A similar sulfite process had been invented by Benjamin Chew Tilghman in 1867 in Philadelphia, but he was unable to put it into commercial production. In Germany, Mitscherlich independently discovered a similar process about 1880.

Working with Fry, the new pulp was introduced quickly into paper production, perhaps first in Fry's Ilford plant, and then into a newly built mill at Northfleet in 1879. A second mill at Northfleet was completed in 1886 and owned by the Ekman Pulp and Paper Company, which was partially owned by Fry. This mill continued to operate until the 1970s. The Ekman process was also used in Godalming in the early 1880s. The process was kept as a commercial secret rather than patented, until a British patent was issued in 1881, and an American patent was issued in 1882. The American patent rights were represented by W.F. and F.C. Sayles. Ekman lived with the Sayles family in Pawtucket, Rhode Island while working on Charles W. Wheelwright's Richmond Paper Co. mill at Rumford starting in 1884.

Ekman traveled extensively helping to construct mills in France, Italy, Russia, and Germany, as well as searching for new raw material that might be used in paper making. He visited French Guiana where he contracted malaria, and in 1885 visited British Guiana. He experimented with sugar cane, straw, aspen, birch, sycamore, esparto grass, linen, and hemp to provide paper pulp.

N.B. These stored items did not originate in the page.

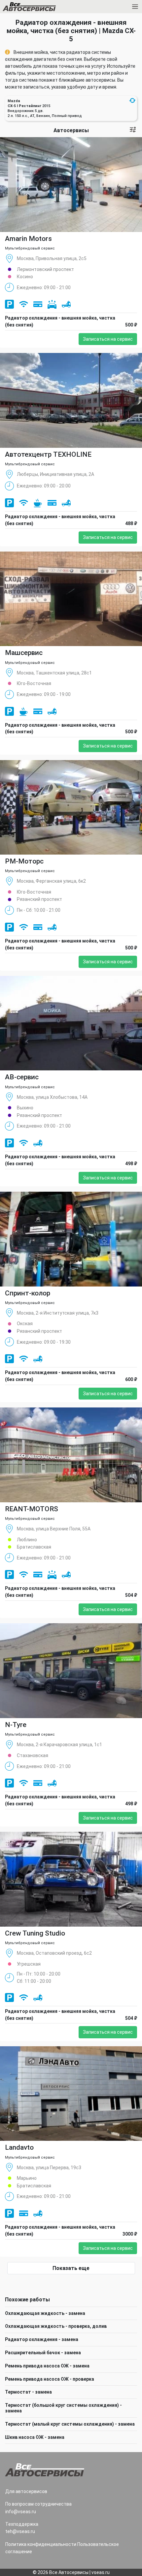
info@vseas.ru (20, 2511)
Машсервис (24, 653)
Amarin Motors (28, 239)
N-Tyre (15, 1725)
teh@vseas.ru (20, 2531)
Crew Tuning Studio (35, 1933)
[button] (132, 100)
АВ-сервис (22, 1077)
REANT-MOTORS (31, 1509)
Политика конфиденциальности (40, 2544)
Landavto (19, 2147)
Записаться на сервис (108, 339)
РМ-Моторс (24, 861)
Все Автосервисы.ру (41, 8)
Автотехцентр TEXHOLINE (48, 454)
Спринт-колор (27, 1293)
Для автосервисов (26, 2491)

In 1896 the Ekman Pulp and Paper Company, Limited issued 4½ First Mortgage Debentures of £100 Each and stated in the prospectus that

The Company was constituted in 1883. It possesses two Mills, one at Northfleet (freehold) with a complete plant for the manufacture of sulphite wood-pulp and four paper machines, and the other at Ilford (leasehold) with one paper machine. The out-put of these five machines is now 150 tons of paper per week

By 1900 the sulfite process had become the dominant method to manufacture paper, with this dominance lasting until about 1940 when the kraft process (sulfate process) became dominant.

==Later life==
In 1889 Ekman married 17-year-old Rosina Noble, who was 26 years his junior. Rosina was born Lincoln, Lincolnshire, England 1871. They had three sons, Carl Mario, Oscar Umberto, and Francis Otto (Frank Bayne Sr.). The family lived in France, Italy and other part of Europe before settling in Northfleet and Gravesend where CD Ekman had his Northfleet Paper Mill.UK Census 1901

Ekman continued to suffer from malaria and also contracted typhoid fever about 1900. He was also sued for polluting a limestone quarry near the Northfleet mill. He died soon after losing the suit, and was buried in an unmarked grave in Northfleet. His children were educated from a special fund, collected by the British Wood Pulp Association. They all moved to Canada upon reaching majority, and Mario and Oscar served in Canadian forces during World War I.

In 1934 a black granite monument was erected on Ekman's grave by the Swedish Cellulose Association. The Carl Ekman House, a 14-story residential building on Tooley Street, Northfleet, was erected in 1969 and named in his honor.